Task requirements:
Output everything in the material below, from the line containing "You are a GUI" down to the line containing "point(74,25)", as a JSON list of strings with one string per line and no blank lines. Leave the pictures out.

Pointing records for text and elements:

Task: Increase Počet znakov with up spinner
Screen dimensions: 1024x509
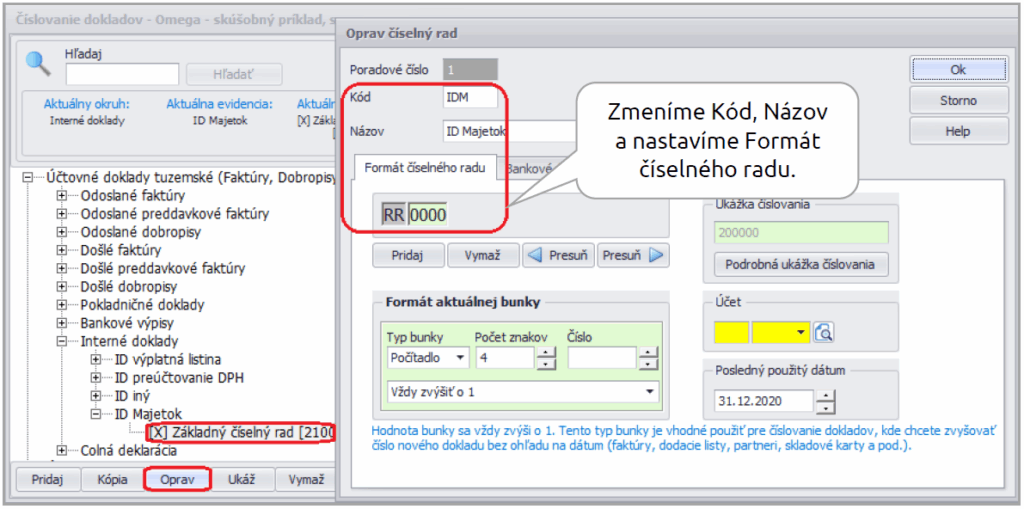Action: coord(545,351)
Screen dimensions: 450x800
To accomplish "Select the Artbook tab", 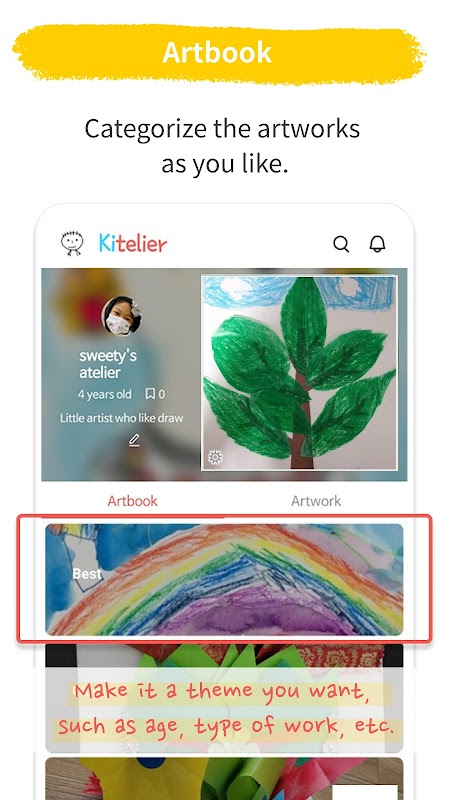I will click(x=133, y=501).
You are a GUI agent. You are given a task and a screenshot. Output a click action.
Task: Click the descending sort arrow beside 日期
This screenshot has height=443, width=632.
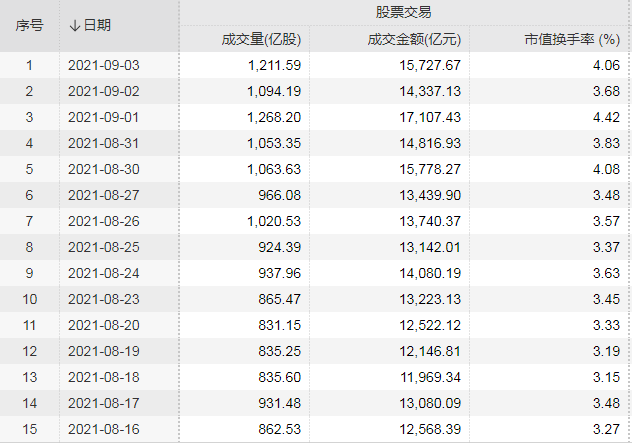point(74,25)
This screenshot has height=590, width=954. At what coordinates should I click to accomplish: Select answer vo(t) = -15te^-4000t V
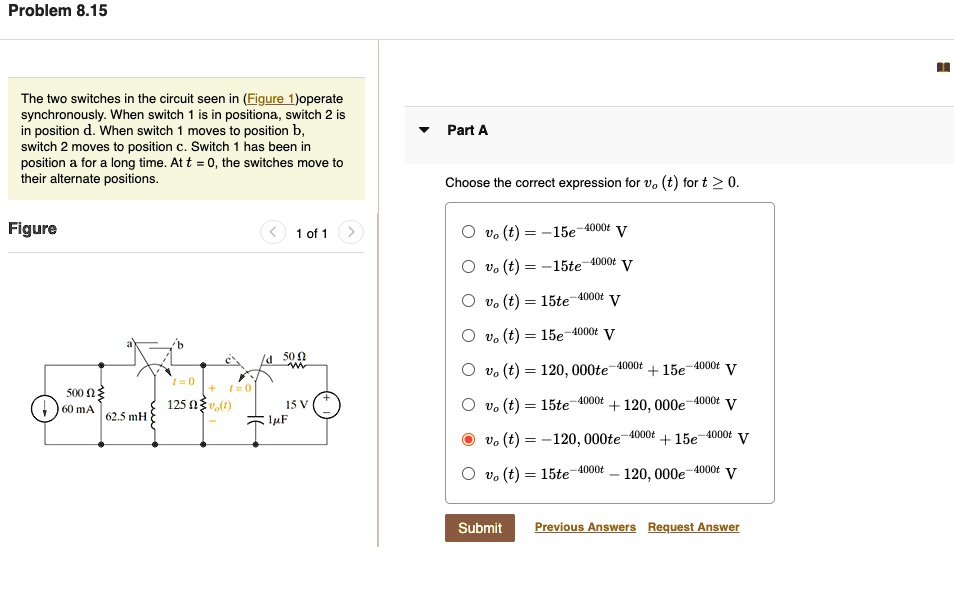pyautogui.click(x=468, y=266)
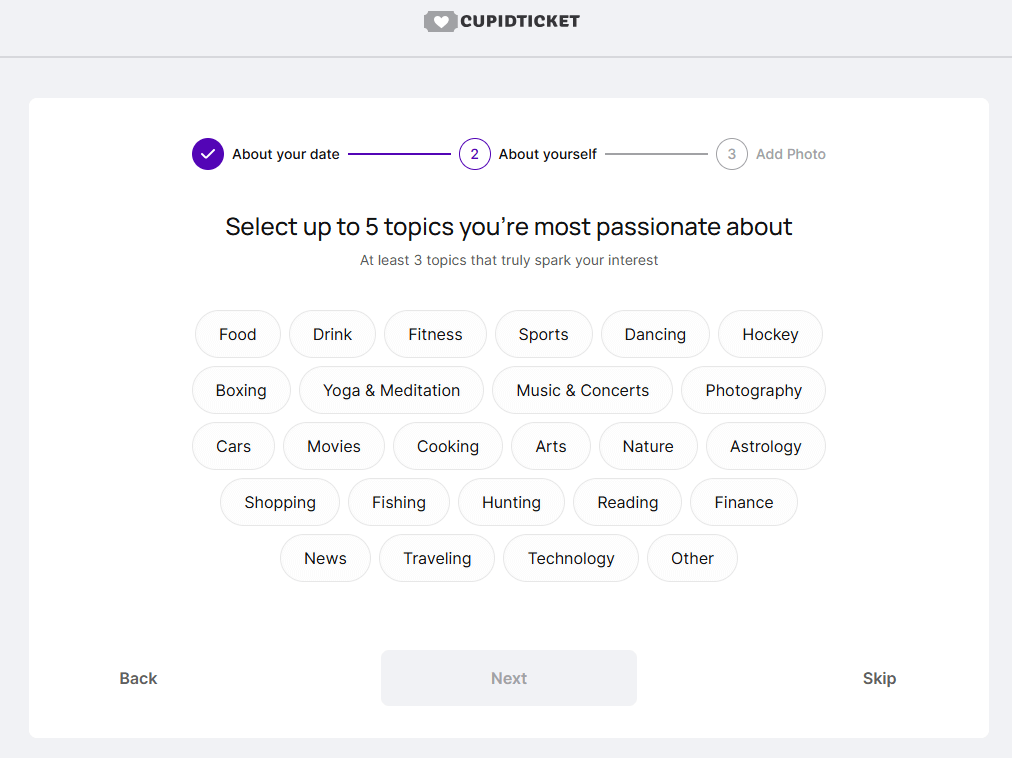Click step 3 Add Photo circle

(732, 154)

Exercise answer:
[
  "You are a GUI agent. You are given a task and a screenshot. Output a click action.",
  "Task: Click the descending sort arrow beside 日期",
  "This screenshot has height=443, width=632.",
  "point(74,25)"
]